“El mundo entero se había puesto en movimiento. El asentado universo se estremecía todo y parecía recién hecho porque se mostraba haciéndose a cada instante. El mundo había roto sus cadenas. Los cipreses antes inmóviles eran llamas verdes estremecidas por su vibración interna y no por el viento; las hierbas se estiraban hacia lo alto en un impulso diminuto pero irrefrenable, las nubes se formaban y deshacían incansablemente. Todo era mutable, poroso, lleno de bocas ávidas respirando, el cosmos era un tórax aspirando, expirando…”

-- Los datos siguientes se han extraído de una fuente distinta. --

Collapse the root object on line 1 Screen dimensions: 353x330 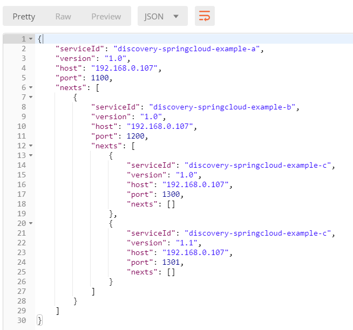click(30, 39)
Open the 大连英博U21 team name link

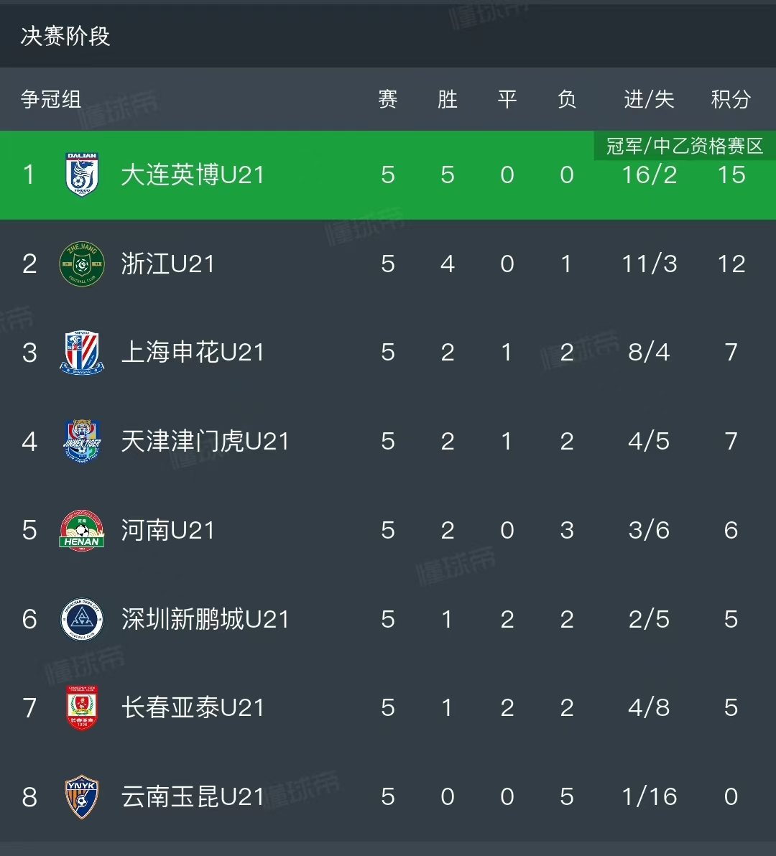(193, 175)

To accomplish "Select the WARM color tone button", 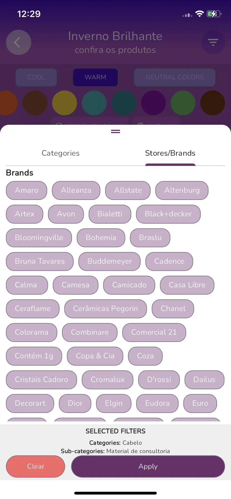I will click(x=95, y=77).
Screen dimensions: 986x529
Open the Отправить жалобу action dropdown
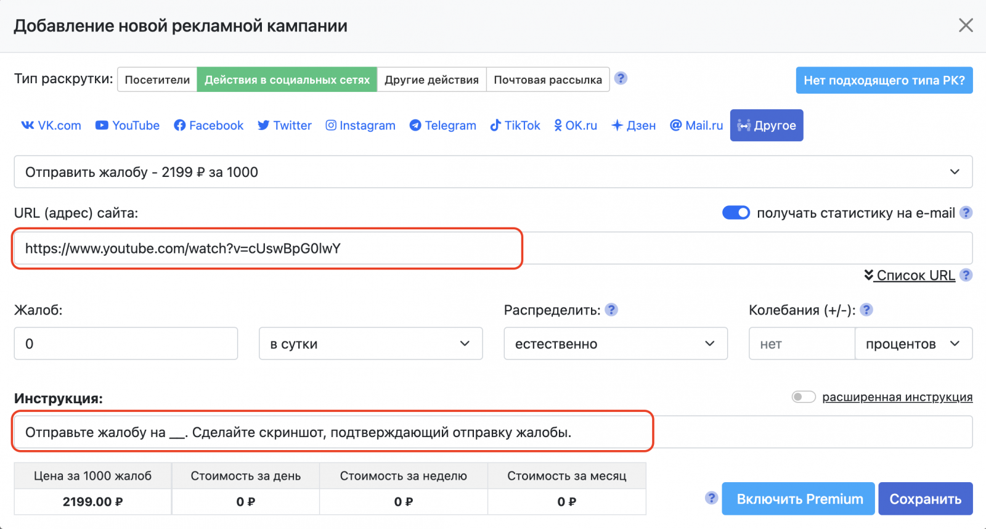tap(492, 172)
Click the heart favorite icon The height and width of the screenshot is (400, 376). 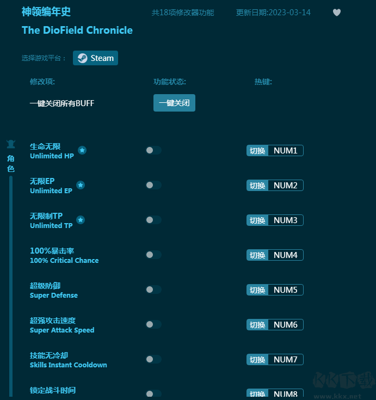337,13
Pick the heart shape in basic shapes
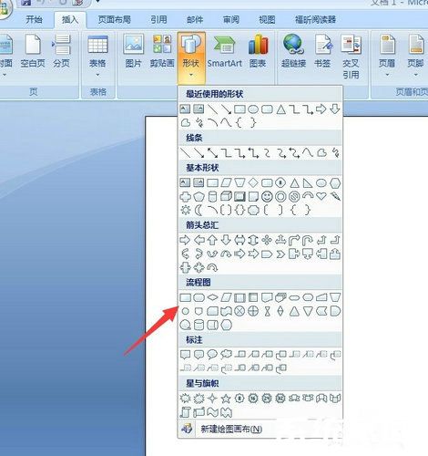 321,196
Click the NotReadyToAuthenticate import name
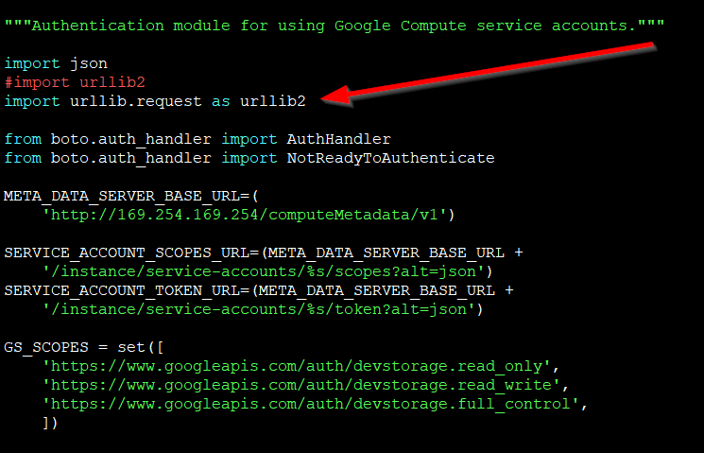The image size is (704, 453). coord(390,158)
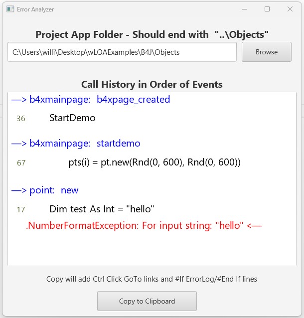
Task: Click the Browse button
Action: [266, 52]
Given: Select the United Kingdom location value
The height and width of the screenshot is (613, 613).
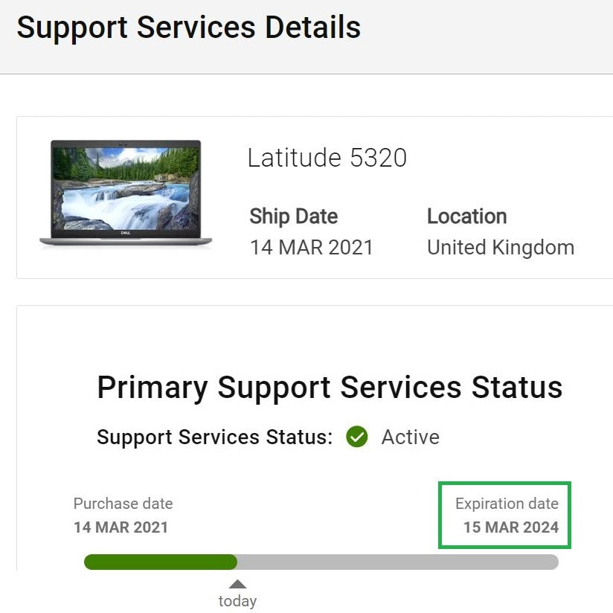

Así es la vida misma que pasa a nuestro alrededor, impasiva, sin detenerse, marivollosamente haciendo de cada momento un instante sencillamente irrepetible,… así es como vive Glauka, La Vieja Sirena, cada minuto de su vida que le hace sentir el mundo, su respiración … y tal como es lo acepta con irrefutable generosidad.
Y así es, el sentir de la vida de esa manera, vivirla y no pasar por ella, cada pequeña cosa que pasa a nuestro alrededor es un tributo a la vida misma, el pasar de largo, el no percibirlo, el no pararnos a sentirlo… es una ofrenda a lo “no vida” porque el morir no solo es perecer, no es solo el dejar de existir, es tambien el no vivir,,,
En esta estación en que parece que todo cuanto nos rodea tiende a caducar como si fuese una manera mas de morir, las hojas caen, los tonos se vuelven oscuros, el cielo más gris, como si no existiese vida en ese acto, cuando es mas que un morir, es un revivir con mas vida aún; en una esquina de la calle, en un lado del
parque, acaban de florecer unos Palos Borrachos, como queriendo adornar el cielo de otro color, unos con sus flores blancas/amarillas y otros con tonalidad rosa, con la curiosa forma de sus ramas y su ancho tronco bombacho y sus espinas, queriendo amarrar la vida, gritarla, amarla por encima de todo como la leyenda que encierra…
Si Glauka te encontrará…………., se enamoraría de tí seas quién seas, del corazón que dicta a esa mano que escribe.
Ojalá sigas VIVIENDO siempre así, VIVIR VIVIENDO!!!!!!!!!!!!!!